Por otro lado, la CCK entra en juego después de comer. Se libera en el intestino delgado y envía señales de saciedad al cerebro, ayudando a regular cuánto comes y cómo te sientes después.
Digestión y emociones: una relación directa
La forma en que digieres influye directamente en tu estado emocional. Inflamación, sueño después de comer, ansiedad o estreñimiento pueden ser señales de que algo no está en equilibrio. La digestión es un reflejo claro del bienestar general, incluyendo la estabilidad hormonal.
Además, factores como el estrés, los ultraprocesados o los horarios irregulares pueden alterar este sistema, generando picos de glucosa y cambios de humor.
Cómo mejorar desde lo básico
La buena noticia es que pequeños cambios pueden marcar una gran diferencia.
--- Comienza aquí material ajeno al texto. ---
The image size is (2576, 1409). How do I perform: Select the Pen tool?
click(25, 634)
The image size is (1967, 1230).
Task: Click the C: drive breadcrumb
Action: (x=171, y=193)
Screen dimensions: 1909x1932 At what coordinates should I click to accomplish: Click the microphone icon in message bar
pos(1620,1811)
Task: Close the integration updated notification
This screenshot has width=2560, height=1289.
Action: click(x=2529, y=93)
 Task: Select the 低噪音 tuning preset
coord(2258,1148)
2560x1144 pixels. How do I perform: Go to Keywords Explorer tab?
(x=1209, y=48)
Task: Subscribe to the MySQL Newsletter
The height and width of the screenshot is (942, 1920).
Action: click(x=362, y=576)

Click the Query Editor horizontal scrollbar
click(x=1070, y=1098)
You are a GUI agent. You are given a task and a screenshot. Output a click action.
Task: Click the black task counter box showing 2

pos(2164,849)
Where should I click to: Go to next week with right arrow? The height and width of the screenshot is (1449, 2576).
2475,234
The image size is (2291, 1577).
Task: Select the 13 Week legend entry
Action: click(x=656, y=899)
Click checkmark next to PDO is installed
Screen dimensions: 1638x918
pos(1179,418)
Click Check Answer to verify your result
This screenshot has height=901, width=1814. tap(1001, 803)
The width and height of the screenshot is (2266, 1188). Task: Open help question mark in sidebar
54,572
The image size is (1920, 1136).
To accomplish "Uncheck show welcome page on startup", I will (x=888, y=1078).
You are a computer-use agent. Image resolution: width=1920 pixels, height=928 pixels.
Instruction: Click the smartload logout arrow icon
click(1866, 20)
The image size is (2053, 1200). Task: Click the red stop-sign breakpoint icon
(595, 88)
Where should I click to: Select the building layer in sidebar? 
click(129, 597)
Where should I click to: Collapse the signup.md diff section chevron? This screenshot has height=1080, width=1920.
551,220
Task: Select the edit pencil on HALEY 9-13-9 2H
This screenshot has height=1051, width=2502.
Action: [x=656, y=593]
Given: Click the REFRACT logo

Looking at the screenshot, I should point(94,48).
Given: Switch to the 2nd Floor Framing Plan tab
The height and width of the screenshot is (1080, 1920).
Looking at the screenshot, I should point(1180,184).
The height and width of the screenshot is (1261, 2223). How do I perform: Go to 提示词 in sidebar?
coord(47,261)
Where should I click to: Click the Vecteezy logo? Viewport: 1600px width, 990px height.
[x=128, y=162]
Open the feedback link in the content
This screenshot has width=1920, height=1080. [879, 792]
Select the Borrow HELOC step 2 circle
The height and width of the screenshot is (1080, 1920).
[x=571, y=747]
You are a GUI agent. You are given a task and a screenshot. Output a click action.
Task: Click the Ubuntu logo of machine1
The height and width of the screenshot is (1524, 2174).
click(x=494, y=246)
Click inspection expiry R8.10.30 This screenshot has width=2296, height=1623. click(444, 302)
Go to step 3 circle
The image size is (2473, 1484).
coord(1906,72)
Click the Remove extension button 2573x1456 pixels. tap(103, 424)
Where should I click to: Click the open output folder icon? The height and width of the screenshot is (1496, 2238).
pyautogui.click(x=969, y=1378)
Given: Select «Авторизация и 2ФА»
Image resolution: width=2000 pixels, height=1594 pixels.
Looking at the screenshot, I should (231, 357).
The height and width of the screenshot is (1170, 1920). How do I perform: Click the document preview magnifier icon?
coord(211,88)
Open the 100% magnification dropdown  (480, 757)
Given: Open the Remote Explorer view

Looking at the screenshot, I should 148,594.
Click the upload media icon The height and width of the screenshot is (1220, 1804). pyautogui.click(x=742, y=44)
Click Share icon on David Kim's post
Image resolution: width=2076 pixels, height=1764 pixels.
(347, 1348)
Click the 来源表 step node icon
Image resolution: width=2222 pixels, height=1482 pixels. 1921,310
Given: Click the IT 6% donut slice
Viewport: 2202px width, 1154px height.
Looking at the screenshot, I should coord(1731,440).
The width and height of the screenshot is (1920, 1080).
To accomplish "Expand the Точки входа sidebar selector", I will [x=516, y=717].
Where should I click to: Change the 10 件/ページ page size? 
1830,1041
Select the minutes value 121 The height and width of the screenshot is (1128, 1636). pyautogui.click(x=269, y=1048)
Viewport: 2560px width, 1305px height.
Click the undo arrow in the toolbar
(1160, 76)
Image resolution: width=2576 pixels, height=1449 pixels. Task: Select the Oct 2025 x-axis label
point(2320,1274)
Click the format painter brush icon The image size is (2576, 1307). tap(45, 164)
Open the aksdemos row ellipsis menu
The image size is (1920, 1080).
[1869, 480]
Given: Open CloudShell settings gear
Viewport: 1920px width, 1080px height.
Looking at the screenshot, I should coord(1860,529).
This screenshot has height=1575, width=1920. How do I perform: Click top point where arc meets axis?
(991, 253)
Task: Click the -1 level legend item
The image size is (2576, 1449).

Comer de forma regular, priorizar alimentos integrales y cuidar el descanso ayuda a regular hormonas clave. Modelos como la dieta mediterránea han demostrado beneficios en la salud digestiva y hormonal.
Dormir bien también juega un papel esencial, ya que regula hormonas del hambre y reduce antojos. Y gestionar el estrés contribuye a mantener el cortisol en niveles saludables.
Tu digestión no solo procesa alimentos: interpreta tu estilo de vida. Escuchar sus señales es una forma poderosa de entender tu energía, tus emociones y tu salud hormonal. A veces, el equilibrio que buscas empieza en algo tan simple— y tan complejo— como tu intestino.